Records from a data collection

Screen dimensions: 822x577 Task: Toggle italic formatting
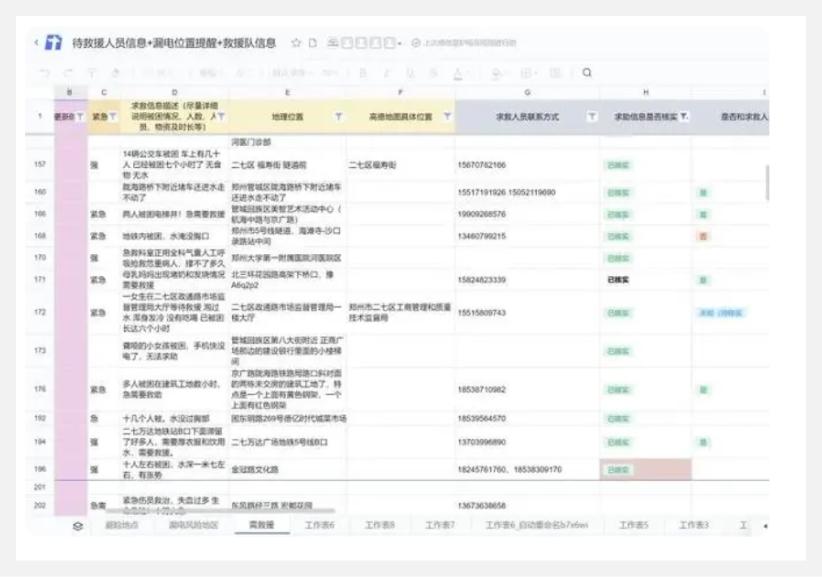[x=388, y=71]
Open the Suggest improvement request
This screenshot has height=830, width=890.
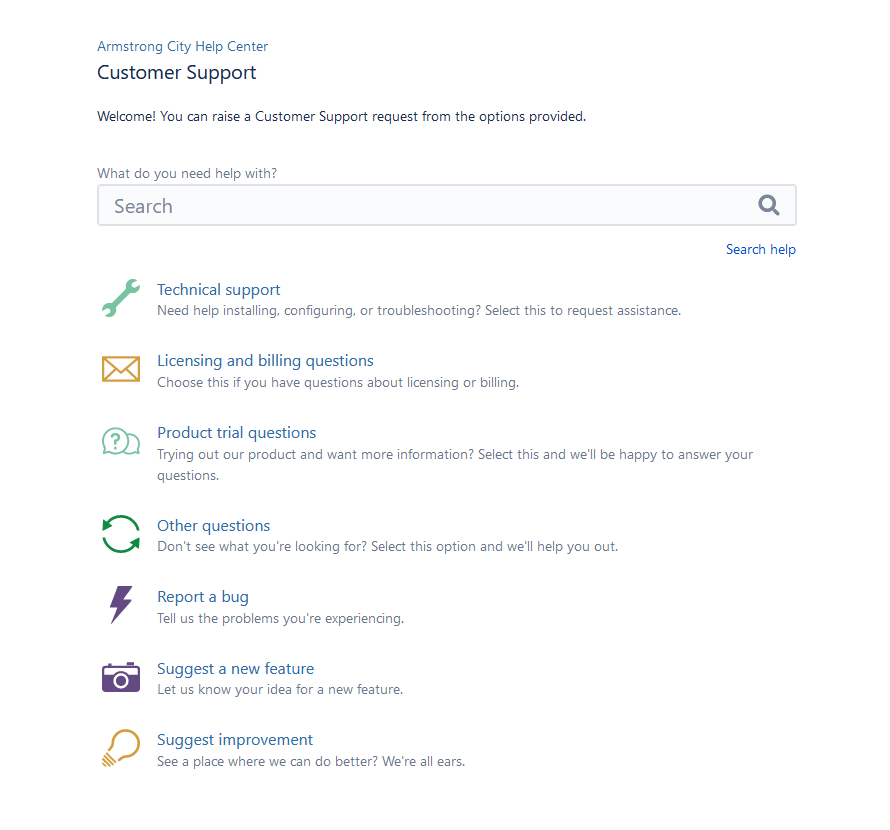(234, 739)
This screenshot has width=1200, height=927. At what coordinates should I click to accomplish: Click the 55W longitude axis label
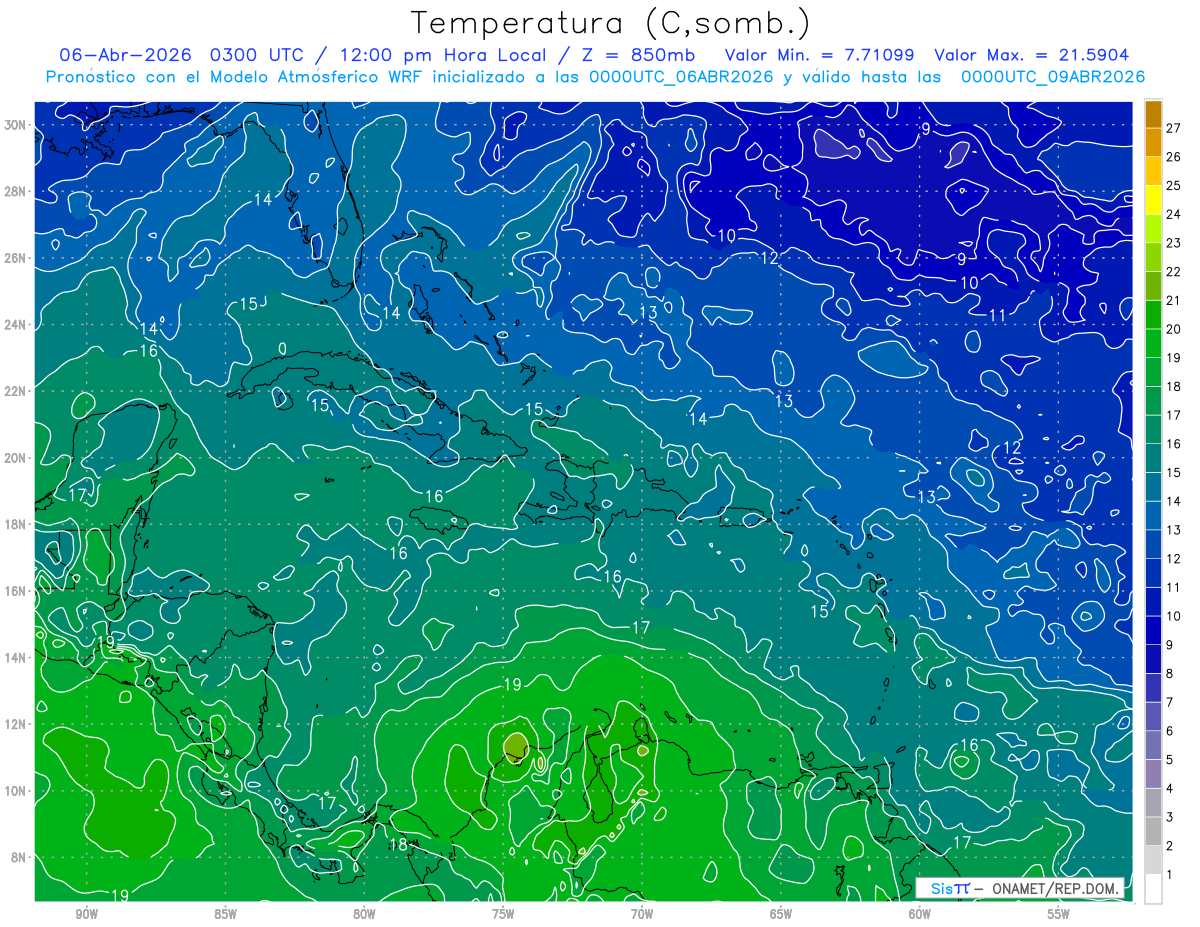click(1059, 913)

# What to do
Could you restate all of the data above word for word and skip every picture?

# Solution to this task
Screen dimensions: 822x577 Task: Toggle italic formatting
[x=388, y=71]
Open the Suggest improvement request
This screenshot has height=830, width=890.
(234, 739)
This screenshot has width=1200, height=927. At what coordinates should I click to accomplish: Click the 55W longitude axis label
click(1059, 913)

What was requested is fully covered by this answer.